**SOURCE DATA**.
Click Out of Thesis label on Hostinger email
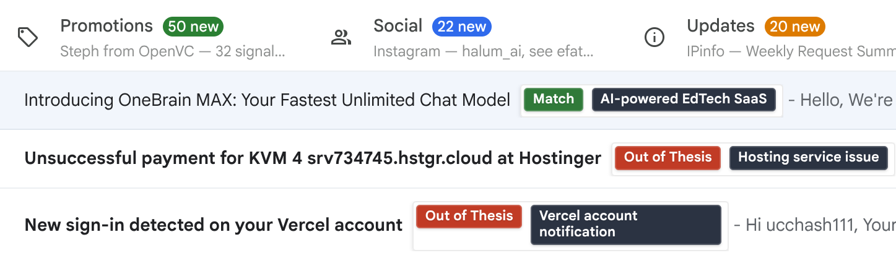 pyautogui.click(x=668, y=157)
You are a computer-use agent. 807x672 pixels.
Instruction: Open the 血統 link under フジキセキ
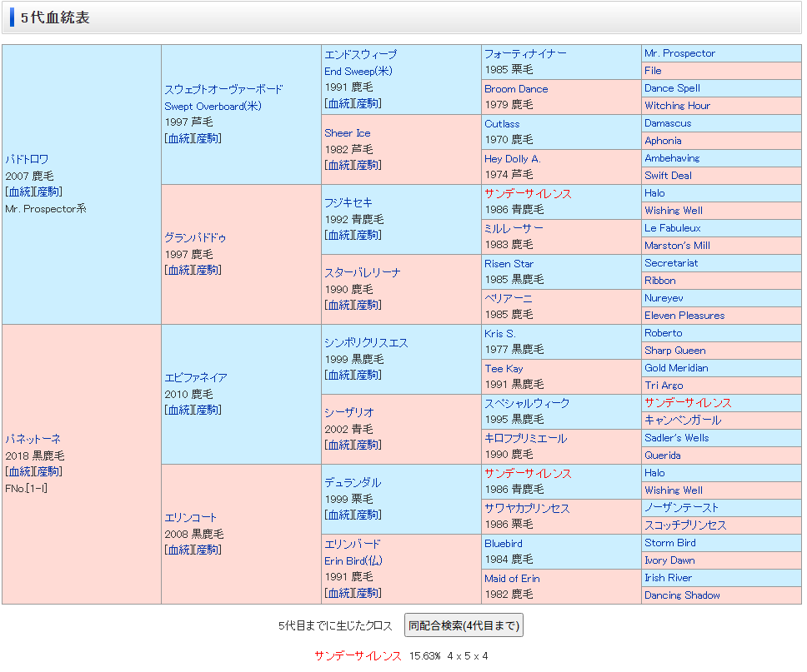(338, 235)
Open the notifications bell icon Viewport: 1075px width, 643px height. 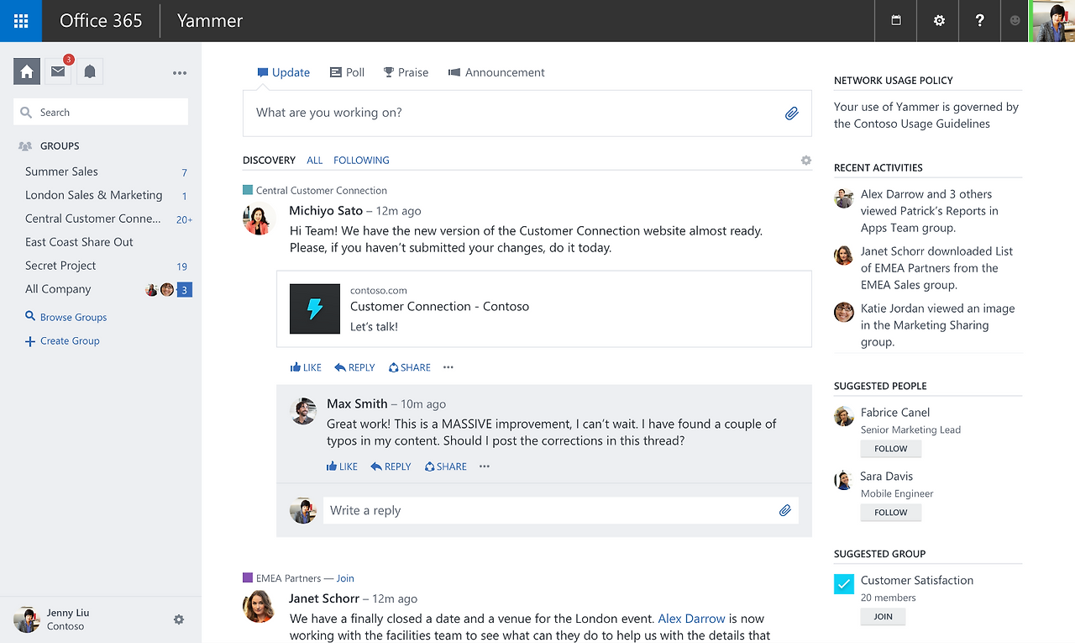[x=90, y=71]
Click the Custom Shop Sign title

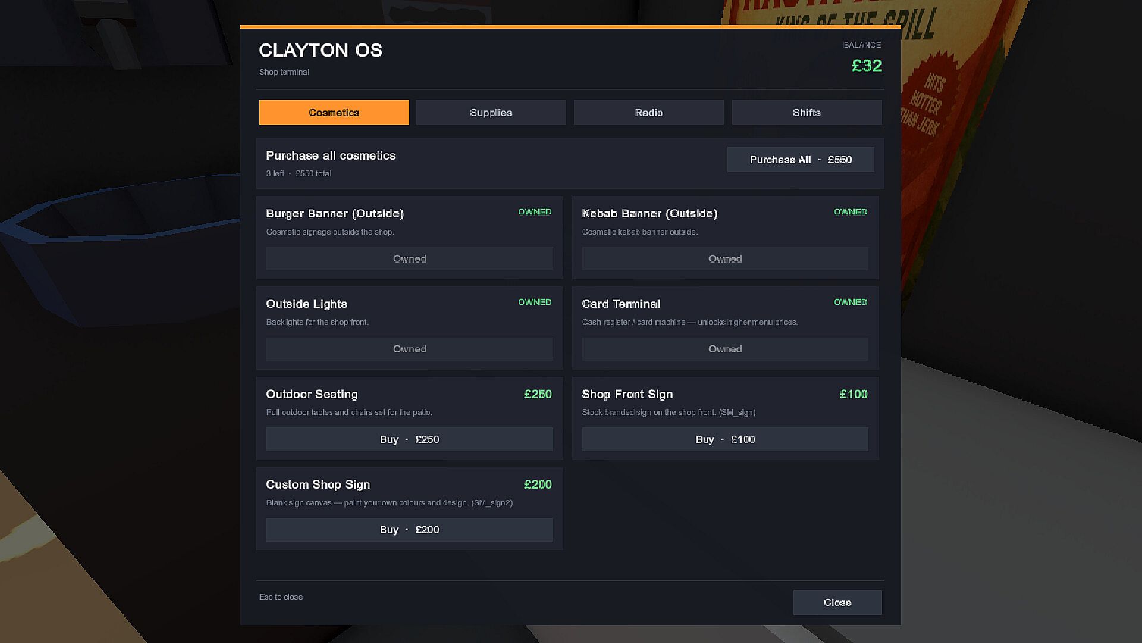pos(318,485)
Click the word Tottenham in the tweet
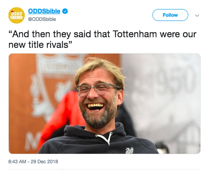 [135, 34]
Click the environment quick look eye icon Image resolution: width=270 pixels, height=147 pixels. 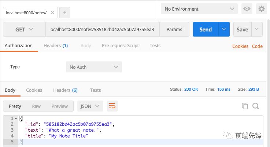247,9
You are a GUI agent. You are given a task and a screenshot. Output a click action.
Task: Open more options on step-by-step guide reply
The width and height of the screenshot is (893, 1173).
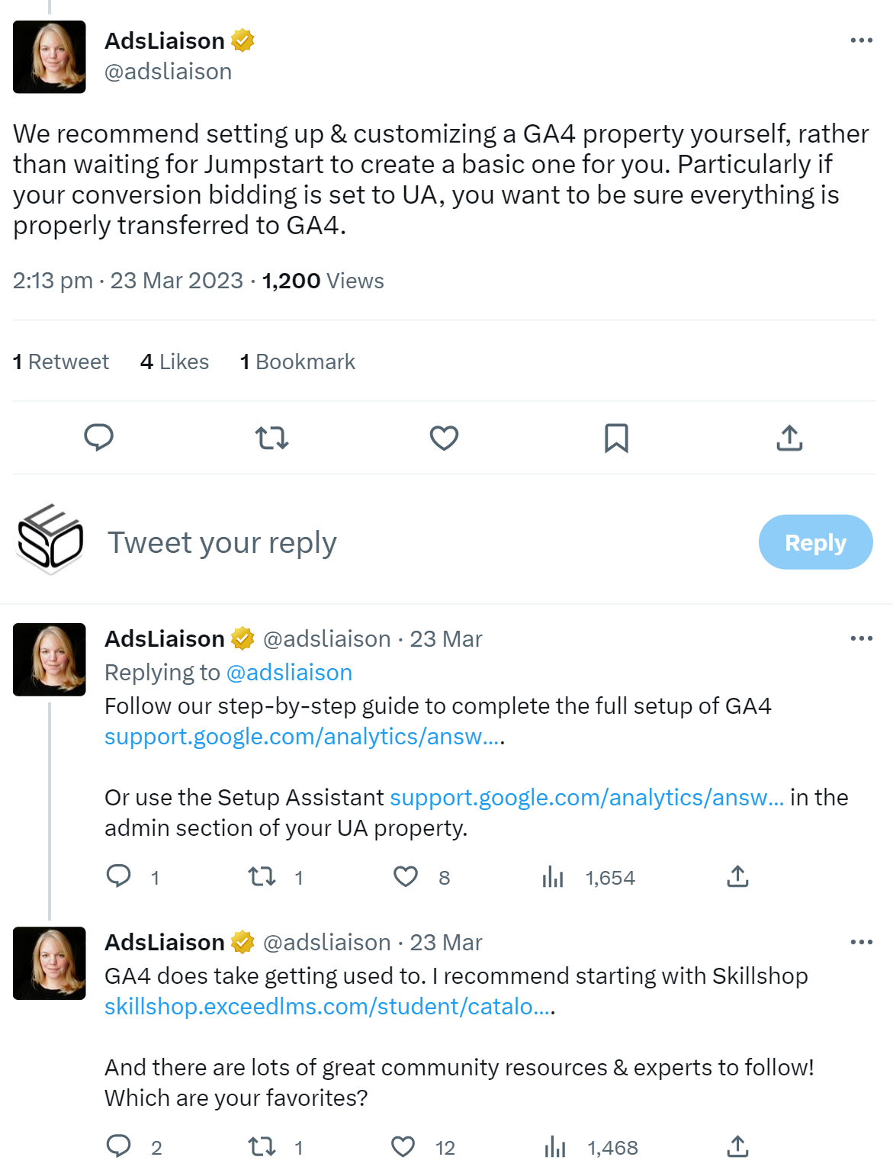coord(861,638)
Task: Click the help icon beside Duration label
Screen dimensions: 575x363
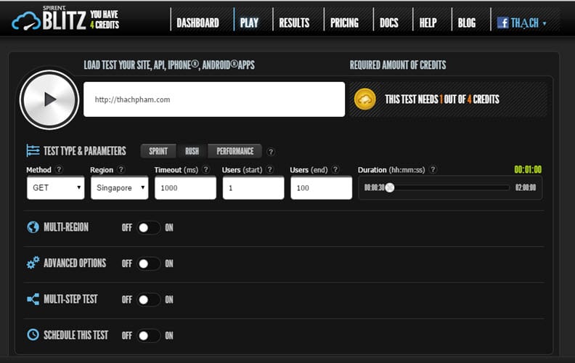Action: tap(433, 170)
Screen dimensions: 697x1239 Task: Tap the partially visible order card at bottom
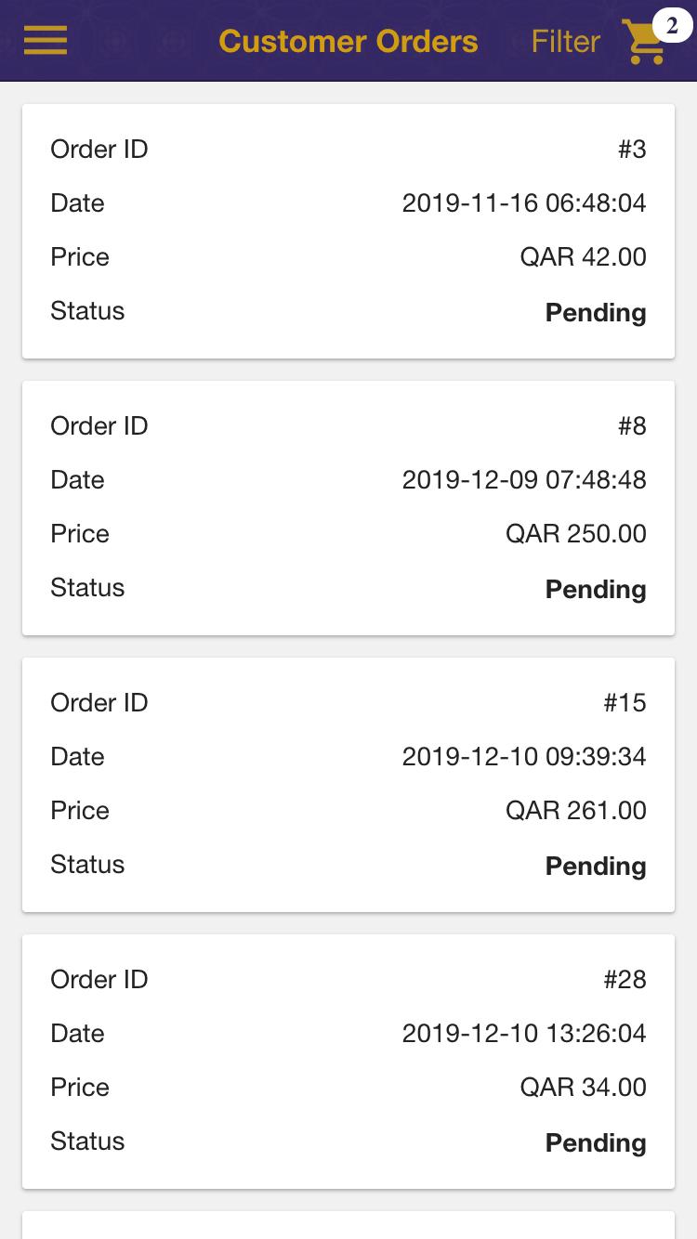coord(349,1225)
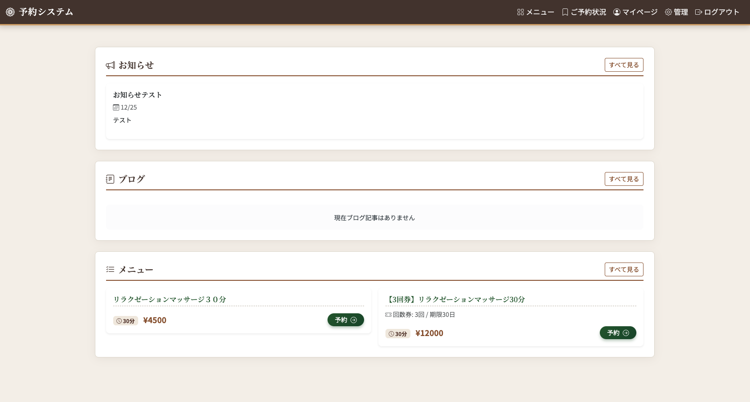Viewport: 750px width, 402px height.
Task: Click the 予約システム site title
Action: coord(46,12)
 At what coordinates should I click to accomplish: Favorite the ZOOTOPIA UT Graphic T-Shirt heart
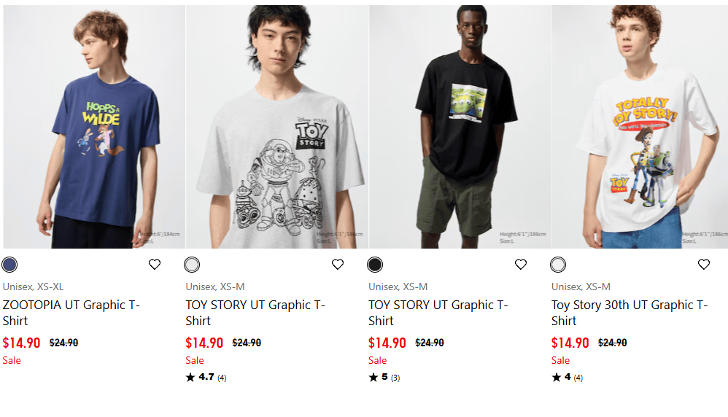[155, 265]
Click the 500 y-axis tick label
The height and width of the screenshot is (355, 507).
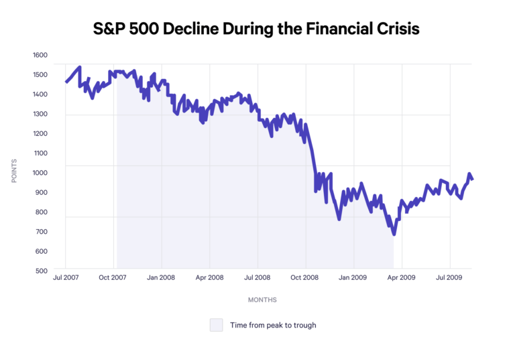point(42,271)
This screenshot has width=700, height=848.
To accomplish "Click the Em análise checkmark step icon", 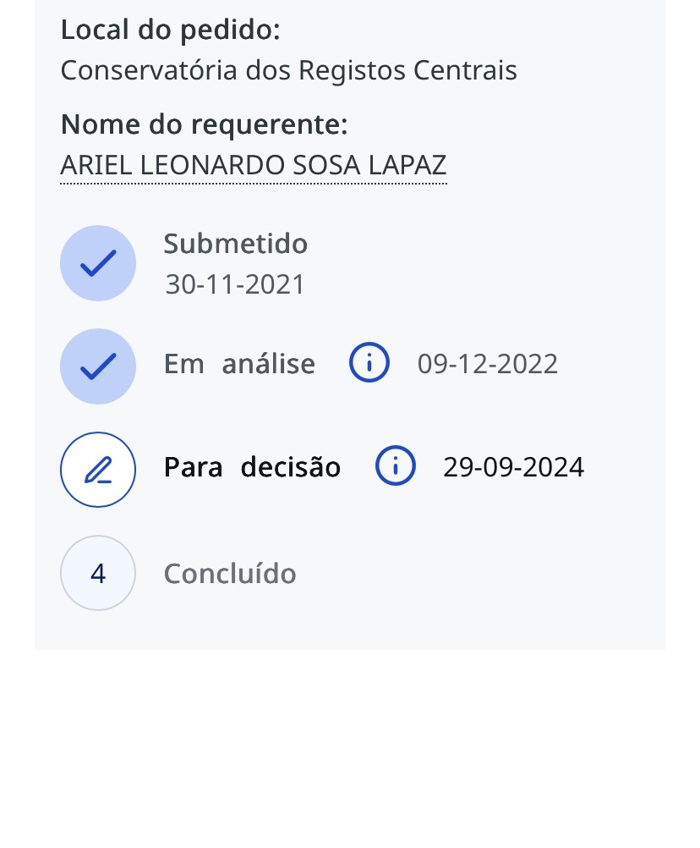I will (x=98, y=366).
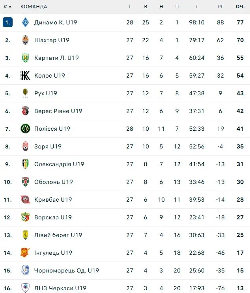
Task: Click the Динамо К. U19 club logo
Action: click(26, 22)
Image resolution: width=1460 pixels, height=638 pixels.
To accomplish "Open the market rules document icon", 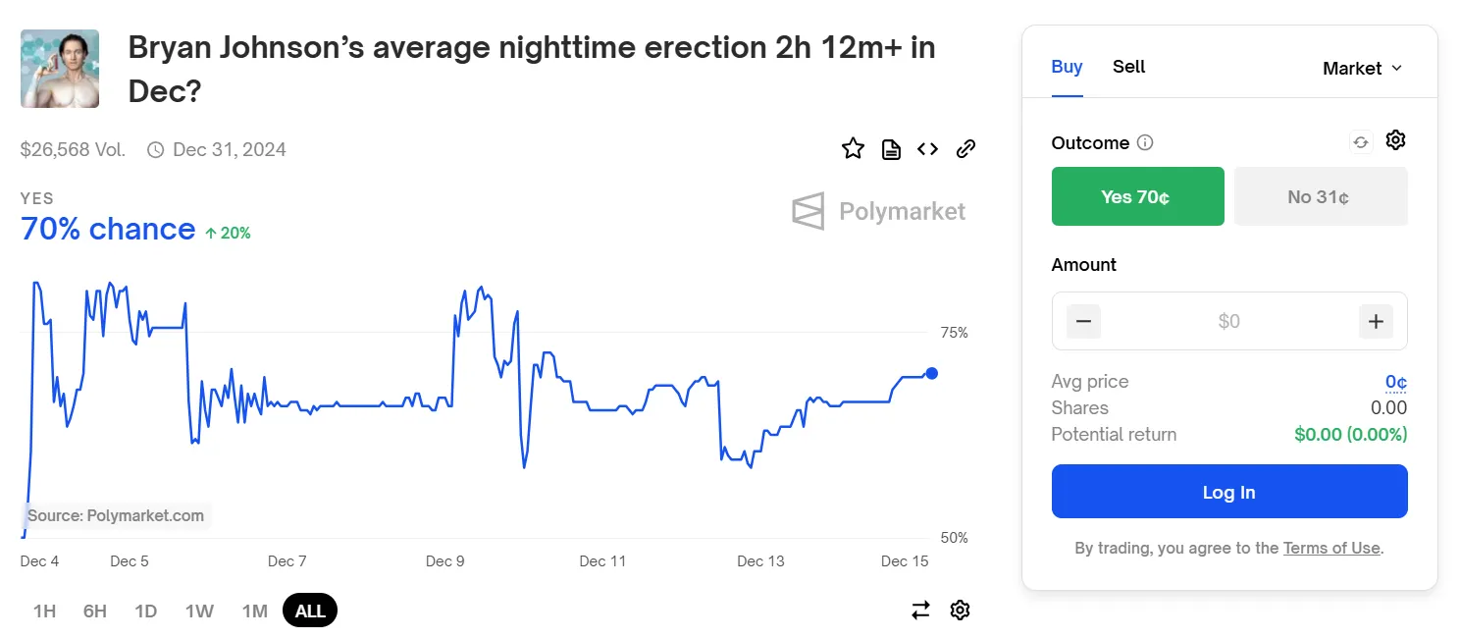I will click(x=891, y=149).
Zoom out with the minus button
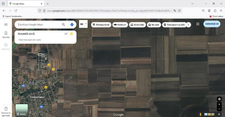 click(x=219, y=109)
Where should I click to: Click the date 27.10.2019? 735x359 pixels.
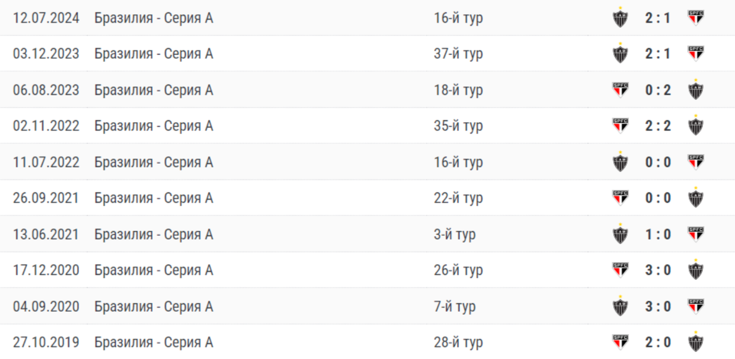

**YOUR TASK**. For each line of the material that contains "agent", return a copy.

**TASK SOLUTION**.
You are a computer-use agent. 807x672 pixels.
You are a GUI agent. You are given a task and a screenshot. Output a click action.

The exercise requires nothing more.